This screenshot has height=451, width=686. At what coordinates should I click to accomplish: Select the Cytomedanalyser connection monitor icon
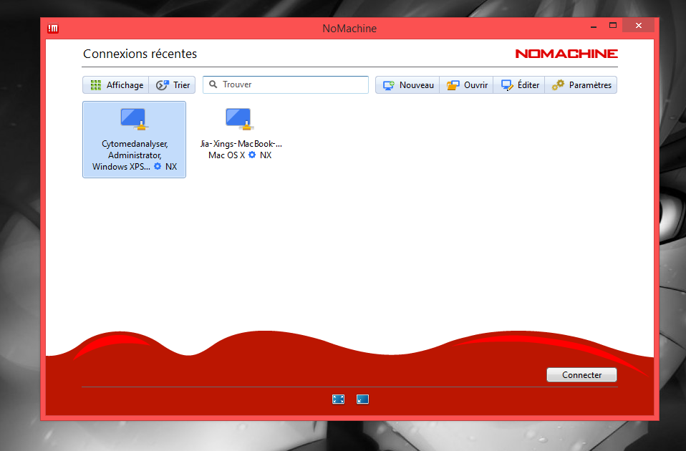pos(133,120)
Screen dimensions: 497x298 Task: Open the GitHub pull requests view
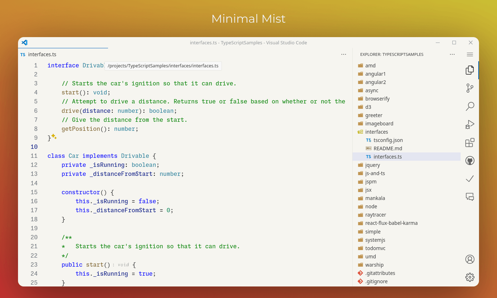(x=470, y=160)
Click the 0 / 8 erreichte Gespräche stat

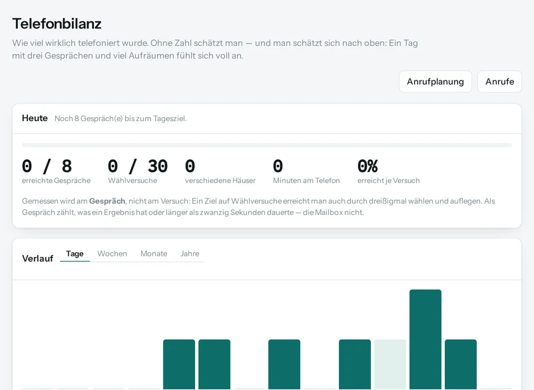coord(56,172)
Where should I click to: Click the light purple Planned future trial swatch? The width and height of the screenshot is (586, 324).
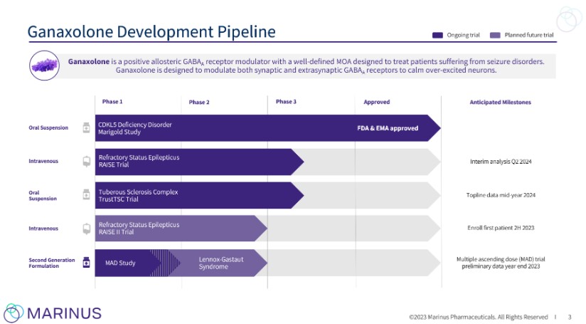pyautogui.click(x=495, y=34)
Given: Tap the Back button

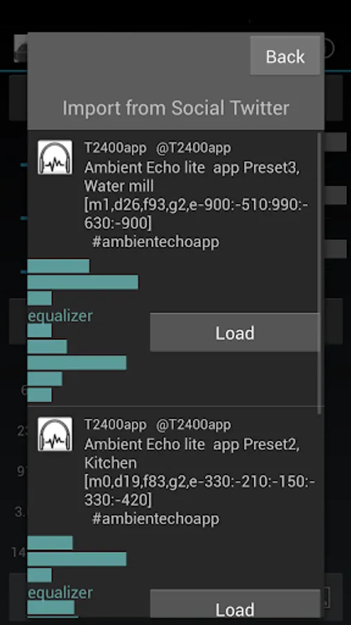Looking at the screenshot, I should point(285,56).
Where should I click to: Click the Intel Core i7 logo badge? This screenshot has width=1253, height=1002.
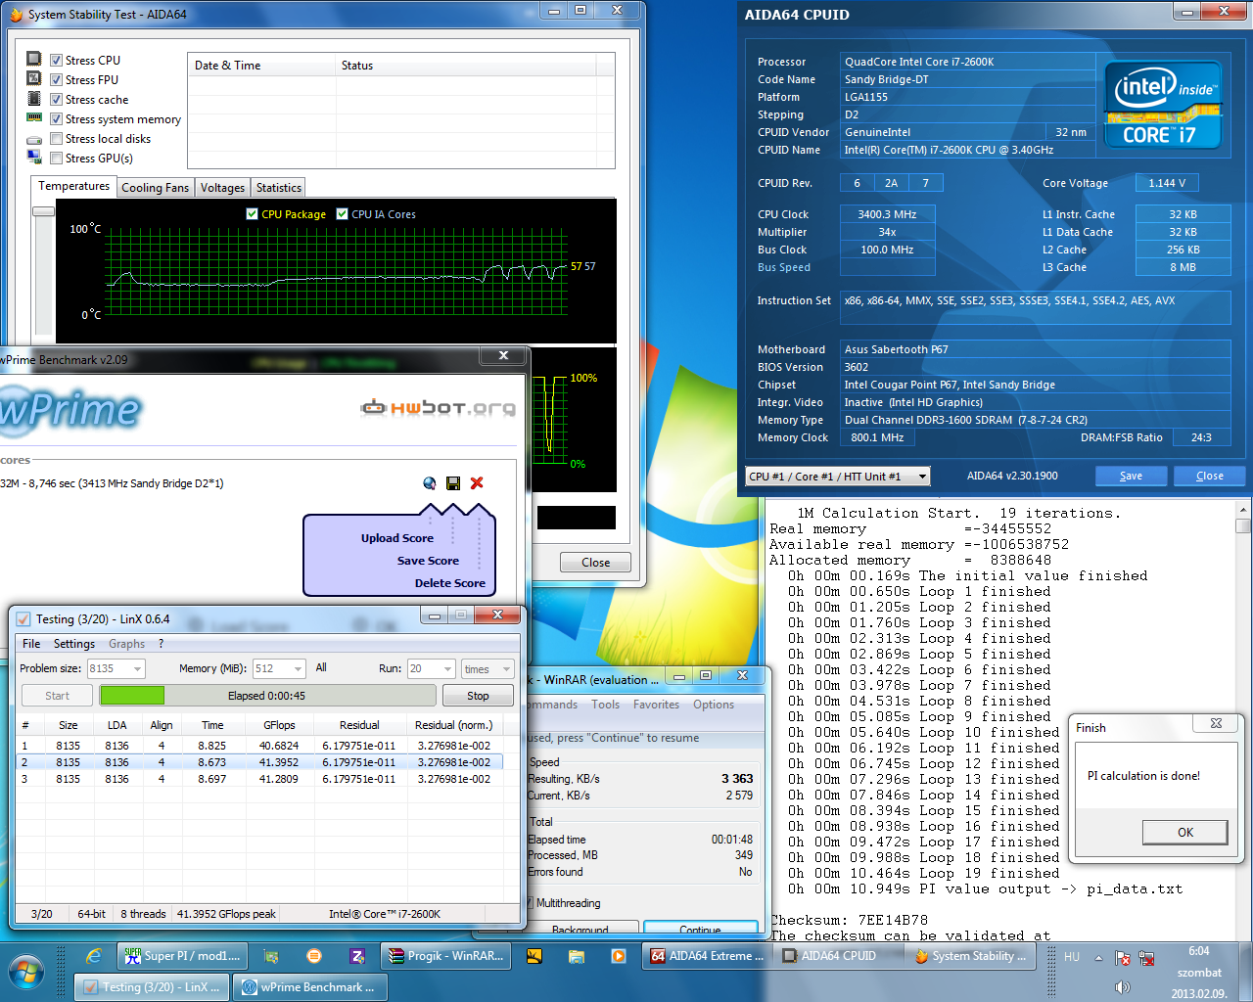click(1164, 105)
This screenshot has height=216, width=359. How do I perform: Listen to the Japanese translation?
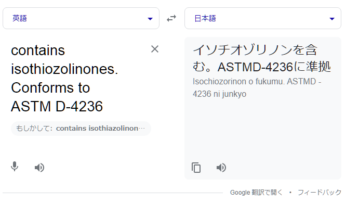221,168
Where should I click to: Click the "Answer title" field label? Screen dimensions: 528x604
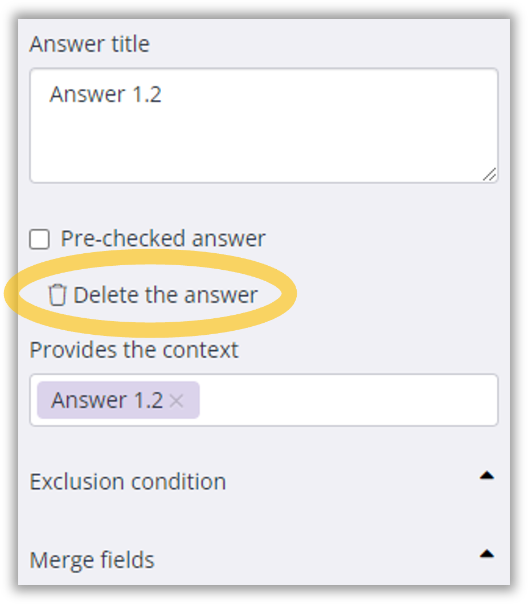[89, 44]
——————————
Problem statement. Pictures aside, retype the material exactly.

Response below.
This screenshot has height=451, width=686. At what coordinates should I click to accomplish: Select the Cytomedanalyser connection monitor icon
pos(133,120)
Screen dimensions: 497x298 Task: Open the GitHub pull requests view
(x=470, y=160)
Click the 0 / 8 erreichte Gespräche stat

coord(56,172)
Where should I click to: Click the light purple Planned future trial swatch? The width and height of the screenshot is (586, 324).
pyautogui.click(x=495, y=34)
Given: Tap the Back button

Looking at the screenshot, I should point(285,56).
Where should I click to: Click the Intel Core i7 logo badge? This screenshot has width=1253, height=1002.
click(1164, 105)
This screenshot has height=216, width=359. How do I perform: Listen to the Japanese translation?
221,168
Where should I click to: Click the "Answer title" field label? Screen dimensions: 528x604
[89, 44]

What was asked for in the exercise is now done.